Magnum Opus: A Wish Upon Art That Startles

nnadi samuel

I glass blow the length of my loin into rough shapes,
ingest the elastic breeze till I could make a home of air.
I was born passive, yet actionable at will.

I know the simple wonder of stretching to thaw the abyss of my frozen wants,
know all the ways to stay upturned as a wallet, 
& straighten back—tidy as a dollar note.

I've learnt to sell the shape of my body to the fire’s spark:
oxygen & fuel—force-fed into malleable flesh.
& say I stay land-thirsty, a thousand pigments would marry my curves.

say, my being alive thrives on the ignorance that I exist,
on how much bending my groin withstands—I shall surprise myself with elasticity,
kill my flesh in fancy chlorine, on the altar of longing,

of laying still & poking distance.
& say, a crack doesn’t end me, I would happen as a masterpiece:

how in the year of dwarfs, Dale designed the towering 40-feet garden: a tall instruction.
stone-fired glass of plain decor. the tendrils of plants scanning the atmosphere.

a tourist bewrites it in words,
calls the plant inanimate copse in animated body—for how it feigns lifelessness, 
before imploding as leaves within the laminated glass: 
a scenario that won’t stop shedding.

Pa documents its behavior. the impulse leaves everyone hand-in-the-mouth.
even Dale must have wished upon art that startles.

I play out these scenery till I unlove Dale,
unlove flowers for her lavish skin & rare costume.
our reaction is more accident than surprise:
a call to stretch—in the way you can’t differentiate us from the flower.

light fails the plant & it begins to decay.
art-curious—we delve into transplant, 
slacken its stem above a nursery till it loses its green.

the kindness generates neon trees, enough to power an estate.
we surround the electricity, wire our skin to charge at whatever torches.

I sell myself to this narrative, held my breath this long 
to account for the cutthroat art & its murderous tendencies.

I came into the world—womb-tearing.
can tell the shame in being lab rat for light’s bending antics,
the experts that earn a living at the spot of my butchering.

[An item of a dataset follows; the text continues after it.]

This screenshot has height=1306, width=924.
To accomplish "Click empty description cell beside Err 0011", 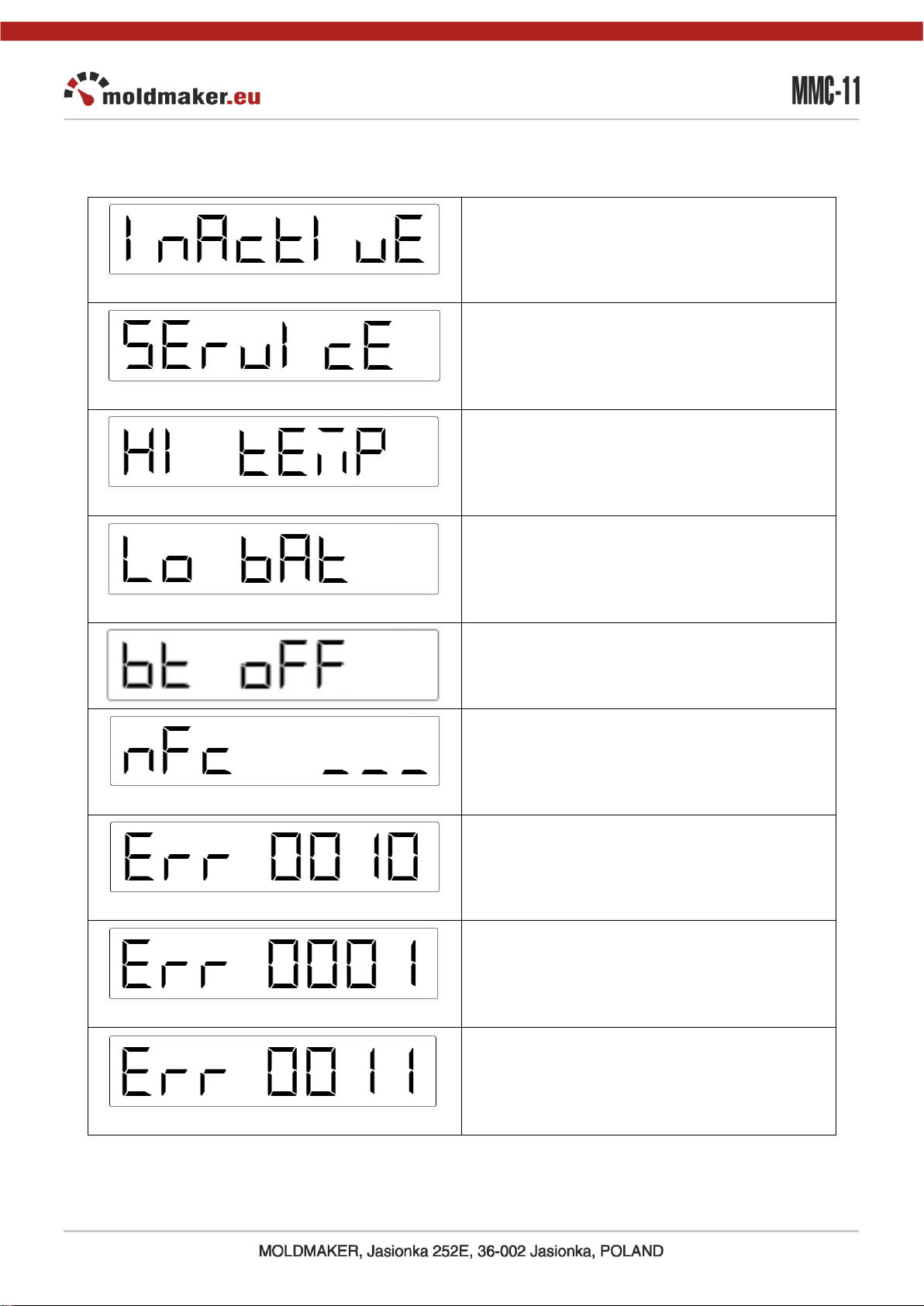I will 649,1081.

twice, I was contracted to act as specimen condemned to a looking glass.
I failed all through the auditioning. I am no species for disaster.

I rebuke the words to scale boundaries,
if the mere mention of longing brings a shiver:
the kind to straighten your body into alertness.

study shows: whatever living thing that does not cross-pollinate goes extinct,
& I ransack my loin for stigma.

I beat myself into fertility, soft as loam, soft as molten glass.
I started this poem, confined to an elevator.
everything headed somewhere, except for the mirror laminating us to the wall.

light fails us yet again, & we tiptoe into position—clawing for help.
imagine it does not come, 
would we be any different from the plant?


______

NB:
Dale Chihuly
is an American glass artist extraordinaire, who studied the ancient art of glassblowing. He also built the Chihuly Garden and Glass Museum which opened at the Seattle Center in 2012.